Rescale the rows from the start of the rows through the row containing "coord(409,215)", inclusive, and give only those rows. Reproduce each one, requests included, but multiply every click coordinate in the answers by 1.4 and round to whole numbers, with halves rounded up.

• _DATA RECORDS_:
++++++++

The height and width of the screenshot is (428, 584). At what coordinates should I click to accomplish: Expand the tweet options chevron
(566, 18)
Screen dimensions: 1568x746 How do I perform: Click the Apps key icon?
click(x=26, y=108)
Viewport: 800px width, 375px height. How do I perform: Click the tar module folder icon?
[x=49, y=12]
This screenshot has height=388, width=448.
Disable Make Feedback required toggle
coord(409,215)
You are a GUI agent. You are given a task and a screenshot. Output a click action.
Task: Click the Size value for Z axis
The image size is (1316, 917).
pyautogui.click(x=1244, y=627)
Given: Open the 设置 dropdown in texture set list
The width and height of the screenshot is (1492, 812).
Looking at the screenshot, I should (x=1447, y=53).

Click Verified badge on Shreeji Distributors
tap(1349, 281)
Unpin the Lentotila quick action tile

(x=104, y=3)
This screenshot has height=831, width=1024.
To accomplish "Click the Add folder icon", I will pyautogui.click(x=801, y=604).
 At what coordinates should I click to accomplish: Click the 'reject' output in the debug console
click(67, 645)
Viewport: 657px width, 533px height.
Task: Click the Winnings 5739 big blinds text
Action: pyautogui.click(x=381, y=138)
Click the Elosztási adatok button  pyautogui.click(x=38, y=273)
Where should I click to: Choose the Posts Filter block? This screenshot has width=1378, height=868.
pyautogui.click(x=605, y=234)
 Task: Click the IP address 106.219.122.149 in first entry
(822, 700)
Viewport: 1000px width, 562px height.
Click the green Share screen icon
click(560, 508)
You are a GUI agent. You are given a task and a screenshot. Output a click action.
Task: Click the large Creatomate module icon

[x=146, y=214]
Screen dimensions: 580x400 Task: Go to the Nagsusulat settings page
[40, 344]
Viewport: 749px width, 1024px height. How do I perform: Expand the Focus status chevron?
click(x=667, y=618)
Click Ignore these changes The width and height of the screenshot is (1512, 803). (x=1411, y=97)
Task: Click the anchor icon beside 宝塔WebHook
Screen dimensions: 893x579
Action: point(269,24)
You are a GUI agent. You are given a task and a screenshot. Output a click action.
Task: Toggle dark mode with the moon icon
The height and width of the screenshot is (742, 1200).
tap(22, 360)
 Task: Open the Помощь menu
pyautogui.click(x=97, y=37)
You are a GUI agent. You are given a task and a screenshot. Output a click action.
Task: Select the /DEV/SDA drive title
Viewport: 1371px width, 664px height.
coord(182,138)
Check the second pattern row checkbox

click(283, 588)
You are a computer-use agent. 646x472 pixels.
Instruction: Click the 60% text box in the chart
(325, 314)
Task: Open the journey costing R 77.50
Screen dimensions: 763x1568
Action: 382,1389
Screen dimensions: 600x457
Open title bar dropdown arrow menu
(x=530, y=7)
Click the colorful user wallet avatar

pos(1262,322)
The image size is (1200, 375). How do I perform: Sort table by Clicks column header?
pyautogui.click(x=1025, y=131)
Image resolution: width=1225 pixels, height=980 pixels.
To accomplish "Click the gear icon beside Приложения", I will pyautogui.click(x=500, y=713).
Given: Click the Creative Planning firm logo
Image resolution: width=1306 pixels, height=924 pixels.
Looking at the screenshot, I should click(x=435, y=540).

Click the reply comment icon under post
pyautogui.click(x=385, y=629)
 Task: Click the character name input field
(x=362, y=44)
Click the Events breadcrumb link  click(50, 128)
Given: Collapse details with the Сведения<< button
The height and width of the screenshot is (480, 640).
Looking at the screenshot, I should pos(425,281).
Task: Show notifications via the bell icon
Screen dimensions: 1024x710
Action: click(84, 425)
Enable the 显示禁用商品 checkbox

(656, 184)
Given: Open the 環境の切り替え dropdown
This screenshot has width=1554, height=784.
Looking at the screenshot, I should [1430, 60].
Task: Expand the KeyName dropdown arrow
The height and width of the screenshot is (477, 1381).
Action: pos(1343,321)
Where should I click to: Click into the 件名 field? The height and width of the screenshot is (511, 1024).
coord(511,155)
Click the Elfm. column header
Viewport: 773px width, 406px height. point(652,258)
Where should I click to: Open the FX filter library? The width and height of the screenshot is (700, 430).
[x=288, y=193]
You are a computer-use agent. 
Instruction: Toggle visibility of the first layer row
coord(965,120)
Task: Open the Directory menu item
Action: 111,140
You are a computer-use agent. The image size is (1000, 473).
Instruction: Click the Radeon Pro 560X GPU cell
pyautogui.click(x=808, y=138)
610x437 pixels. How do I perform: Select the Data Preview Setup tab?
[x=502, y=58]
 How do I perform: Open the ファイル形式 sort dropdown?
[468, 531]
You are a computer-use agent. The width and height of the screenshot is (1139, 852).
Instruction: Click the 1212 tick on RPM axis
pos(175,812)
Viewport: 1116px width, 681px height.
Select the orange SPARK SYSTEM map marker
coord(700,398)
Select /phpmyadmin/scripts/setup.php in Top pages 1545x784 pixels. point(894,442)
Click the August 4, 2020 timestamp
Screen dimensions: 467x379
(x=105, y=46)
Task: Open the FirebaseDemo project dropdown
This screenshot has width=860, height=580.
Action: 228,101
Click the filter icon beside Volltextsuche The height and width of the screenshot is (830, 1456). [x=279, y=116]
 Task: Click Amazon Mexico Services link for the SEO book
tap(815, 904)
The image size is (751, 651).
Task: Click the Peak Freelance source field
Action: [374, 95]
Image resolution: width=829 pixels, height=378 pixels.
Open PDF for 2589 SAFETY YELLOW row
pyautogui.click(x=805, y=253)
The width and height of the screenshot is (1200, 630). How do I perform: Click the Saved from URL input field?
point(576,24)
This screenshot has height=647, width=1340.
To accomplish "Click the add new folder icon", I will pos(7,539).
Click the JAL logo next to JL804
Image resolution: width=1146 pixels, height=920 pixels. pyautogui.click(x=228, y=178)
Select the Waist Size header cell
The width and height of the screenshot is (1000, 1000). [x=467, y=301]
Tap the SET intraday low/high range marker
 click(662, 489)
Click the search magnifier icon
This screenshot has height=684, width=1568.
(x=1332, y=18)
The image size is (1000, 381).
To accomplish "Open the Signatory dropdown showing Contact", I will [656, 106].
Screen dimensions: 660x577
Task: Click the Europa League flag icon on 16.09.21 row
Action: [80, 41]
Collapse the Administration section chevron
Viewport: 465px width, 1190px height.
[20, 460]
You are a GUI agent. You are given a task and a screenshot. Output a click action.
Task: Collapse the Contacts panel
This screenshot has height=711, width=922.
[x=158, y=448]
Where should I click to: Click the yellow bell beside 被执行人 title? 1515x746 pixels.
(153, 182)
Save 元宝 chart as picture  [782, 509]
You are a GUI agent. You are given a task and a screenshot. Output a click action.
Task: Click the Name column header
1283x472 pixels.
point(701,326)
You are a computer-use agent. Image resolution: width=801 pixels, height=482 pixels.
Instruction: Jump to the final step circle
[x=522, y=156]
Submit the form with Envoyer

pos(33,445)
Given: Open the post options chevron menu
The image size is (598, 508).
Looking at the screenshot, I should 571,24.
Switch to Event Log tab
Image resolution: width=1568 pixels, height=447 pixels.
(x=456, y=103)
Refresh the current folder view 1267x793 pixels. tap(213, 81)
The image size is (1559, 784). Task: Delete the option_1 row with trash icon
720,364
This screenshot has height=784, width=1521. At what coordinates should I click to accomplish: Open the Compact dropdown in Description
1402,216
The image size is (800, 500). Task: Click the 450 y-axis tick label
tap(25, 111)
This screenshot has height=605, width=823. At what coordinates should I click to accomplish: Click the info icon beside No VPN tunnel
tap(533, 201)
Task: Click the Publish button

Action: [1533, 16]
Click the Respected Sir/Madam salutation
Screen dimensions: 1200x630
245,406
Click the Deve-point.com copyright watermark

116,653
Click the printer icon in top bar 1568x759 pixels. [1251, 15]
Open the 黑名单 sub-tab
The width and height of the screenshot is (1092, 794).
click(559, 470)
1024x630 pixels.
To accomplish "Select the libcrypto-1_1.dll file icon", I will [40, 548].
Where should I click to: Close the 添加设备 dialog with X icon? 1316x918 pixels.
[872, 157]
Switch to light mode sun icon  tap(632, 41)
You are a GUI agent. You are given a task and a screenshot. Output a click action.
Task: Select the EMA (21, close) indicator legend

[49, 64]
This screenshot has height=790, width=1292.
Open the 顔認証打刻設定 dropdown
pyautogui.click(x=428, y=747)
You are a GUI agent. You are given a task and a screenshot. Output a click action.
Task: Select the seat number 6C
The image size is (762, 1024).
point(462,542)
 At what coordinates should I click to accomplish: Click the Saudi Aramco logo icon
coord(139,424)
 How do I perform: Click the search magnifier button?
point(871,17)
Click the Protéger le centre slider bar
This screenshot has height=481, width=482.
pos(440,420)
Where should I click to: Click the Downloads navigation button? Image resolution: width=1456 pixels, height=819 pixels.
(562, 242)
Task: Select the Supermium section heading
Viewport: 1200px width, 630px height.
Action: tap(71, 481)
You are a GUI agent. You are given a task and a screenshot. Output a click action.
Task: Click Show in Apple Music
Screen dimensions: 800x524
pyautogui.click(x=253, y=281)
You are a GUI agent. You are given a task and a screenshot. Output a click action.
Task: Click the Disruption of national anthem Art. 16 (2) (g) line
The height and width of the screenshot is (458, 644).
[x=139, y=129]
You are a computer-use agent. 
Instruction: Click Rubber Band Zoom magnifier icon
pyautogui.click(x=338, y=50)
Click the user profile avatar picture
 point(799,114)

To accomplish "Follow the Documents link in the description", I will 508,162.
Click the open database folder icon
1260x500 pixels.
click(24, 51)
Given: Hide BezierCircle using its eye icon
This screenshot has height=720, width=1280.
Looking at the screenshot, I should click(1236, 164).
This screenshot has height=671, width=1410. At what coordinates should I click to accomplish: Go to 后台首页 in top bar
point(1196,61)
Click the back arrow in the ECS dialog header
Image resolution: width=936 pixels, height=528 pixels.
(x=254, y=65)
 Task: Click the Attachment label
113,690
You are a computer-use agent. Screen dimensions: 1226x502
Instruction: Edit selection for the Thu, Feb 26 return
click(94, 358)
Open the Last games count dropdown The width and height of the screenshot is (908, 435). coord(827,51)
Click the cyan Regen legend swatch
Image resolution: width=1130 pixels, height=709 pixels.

++++++++

• _ANSWER_:
The height and width of the screenshot is (428, 584). At what coordinates should I click to accomplish: Expand the tweet options chevron
(792, 25)
Screen dimensions: 1568x746 How do I perform: Click the Apps key icon?
click(x=36, y=151)
Viewport: 800px width, 375px height. How do I perform: Click the tar module folder icon?
[x=69, y=17]
This screenshot has height=388, width=448.
Disable Make Feedback required toggle
coord(573,301)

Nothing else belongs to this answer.